Bull Sand Fort is a Grade II listed building in the local planning authority area, England. First listed on 27 February 1987. Offshore fort.
Bull Sand Fort
- WRENN ID
- shadowed-chalk-blackthorn
- Grade
- II
- Local Planning Authority
- Country
- England
- Date first listed
- 27 February 1987
- Type
- Offshore fort
- Source
- Historic England listing
Description
EASINGTON SPURN POINT TA 41 SW 14/8 Bull Sand Fort II
Offshore fort. 1915-18 with minor later alterations. Reinforced concrete and brick, clad with rivetted steel armour plating. Timber and steel jetty.
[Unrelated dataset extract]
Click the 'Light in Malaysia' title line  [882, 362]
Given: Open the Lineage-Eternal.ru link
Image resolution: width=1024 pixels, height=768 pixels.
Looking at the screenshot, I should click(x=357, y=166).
Circular on plan with octagonal base and balcony at sea level, and polygonal jetty to south-west. 3 floors with basement and magazine below sea level, and central 2-storey observation tower. Plain railings to balcony and jetty. Rows of windows to lower and middle floors, each with pairs of hinged steel shutters. The middle floor has groups of 3 projecting turrets on the north and south sides, facing the main shipping lanes. The central octagonal turrets, each supported by an attached cylindrical shaft, have a row of shuttered windows beneath a flat roof; the flanking semicircular turrets have conical bases and roofs and full-width shuttered openings. The roof of the fort carries a central cylindrical ventilation shaft; a rectangular flat-roofed armour-clad look-out tower with shuttered windows, single projecting square observation turrets attached to north and south sides, a roof balcony, mast and radio aerials; angular armour-clad flat- roofed sections flanking a pair of east-facing gun emplacements; a recessed segmental section of painted brick on the west side, containing 7 windows with glazing bars and a pair of steel chimneys, and approached by a steel staircase from the jetty. Bull Sand Fort, with its smaller companion fort on Haile Sand (Lincolnshire) 3.75 kilometres to the south-west, guarded the approaches to the Humber with gun batteries and an anti-submarine net of steel mesh stretched between them across the mouth of the estuary. Bull Fort had full amenities, including its own fresh water supply, for a garrison of 200. Armaments, besides the usual small and rapid-fire weapons, consisted of two 6 inch guns and two 6-pounder guns. A reputed 40,000 tons of concrete and steel went into its construction, at a cost of £l,500,000. Both forts were constantly manned during both world wars, and were often under attack from aircraft and submarine. The Army left in 1956, but the forts were still manned until the early 1960s, when both were sold to the Humber Conservancy Board. Cleethorpes Borough Council, Resort Activities Department, information sheet 05/3, Ships and Vessels of the Humber, 1985.